## [WHAT THE EXERCISE ASKS]
Lines with "will" in them are to be located in the listing below and copied.

## [THE INPUT]
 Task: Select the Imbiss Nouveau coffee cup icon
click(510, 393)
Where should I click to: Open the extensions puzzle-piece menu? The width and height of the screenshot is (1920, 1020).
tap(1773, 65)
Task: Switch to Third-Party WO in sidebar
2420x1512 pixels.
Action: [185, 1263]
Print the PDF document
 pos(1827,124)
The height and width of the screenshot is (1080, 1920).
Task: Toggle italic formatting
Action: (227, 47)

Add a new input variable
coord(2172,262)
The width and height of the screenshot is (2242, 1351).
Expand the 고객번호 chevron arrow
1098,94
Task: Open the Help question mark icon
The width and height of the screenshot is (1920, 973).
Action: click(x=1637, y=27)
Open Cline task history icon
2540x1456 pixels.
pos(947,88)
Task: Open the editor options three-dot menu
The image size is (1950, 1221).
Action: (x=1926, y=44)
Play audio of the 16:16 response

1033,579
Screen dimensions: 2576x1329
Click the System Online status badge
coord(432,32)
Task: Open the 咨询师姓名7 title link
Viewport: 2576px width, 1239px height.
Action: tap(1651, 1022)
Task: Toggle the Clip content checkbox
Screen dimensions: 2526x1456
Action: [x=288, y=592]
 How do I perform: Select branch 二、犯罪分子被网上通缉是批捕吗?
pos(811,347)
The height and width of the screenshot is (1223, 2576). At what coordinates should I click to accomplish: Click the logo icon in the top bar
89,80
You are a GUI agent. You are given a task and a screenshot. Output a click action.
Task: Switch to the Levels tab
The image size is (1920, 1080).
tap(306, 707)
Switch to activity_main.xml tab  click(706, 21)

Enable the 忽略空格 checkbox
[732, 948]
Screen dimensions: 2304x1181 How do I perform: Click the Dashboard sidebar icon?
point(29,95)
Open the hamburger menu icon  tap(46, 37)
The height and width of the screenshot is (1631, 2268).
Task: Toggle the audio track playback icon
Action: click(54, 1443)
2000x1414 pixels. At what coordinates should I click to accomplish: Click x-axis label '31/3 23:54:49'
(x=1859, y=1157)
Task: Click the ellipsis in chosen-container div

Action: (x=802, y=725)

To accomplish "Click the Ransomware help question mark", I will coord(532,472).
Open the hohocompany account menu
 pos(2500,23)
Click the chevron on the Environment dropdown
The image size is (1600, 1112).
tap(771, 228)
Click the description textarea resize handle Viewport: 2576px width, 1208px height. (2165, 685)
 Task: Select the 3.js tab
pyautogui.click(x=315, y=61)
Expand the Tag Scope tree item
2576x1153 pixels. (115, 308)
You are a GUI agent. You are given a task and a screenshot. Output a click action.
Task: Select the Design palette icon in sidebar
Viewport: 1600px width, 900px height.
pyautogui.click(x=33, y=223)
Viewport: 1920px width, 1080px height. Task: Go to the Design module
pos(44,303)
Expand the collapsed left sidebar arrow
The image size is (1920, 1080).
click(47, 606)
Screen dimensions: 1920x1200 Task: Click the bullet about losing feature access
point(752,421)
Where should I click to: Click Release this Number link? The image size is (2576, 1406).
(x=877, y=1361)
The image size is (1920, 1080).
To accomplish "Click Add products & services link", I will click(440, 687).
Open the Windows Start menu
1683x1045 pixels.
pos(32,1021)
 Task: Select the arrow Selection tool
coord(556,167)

## [ANSWER SECTION]
To accomplish "Click the Ransomware help question mark", I will coord(532,472).
To accomplish "Click Add products & services link", I will click(440, 687).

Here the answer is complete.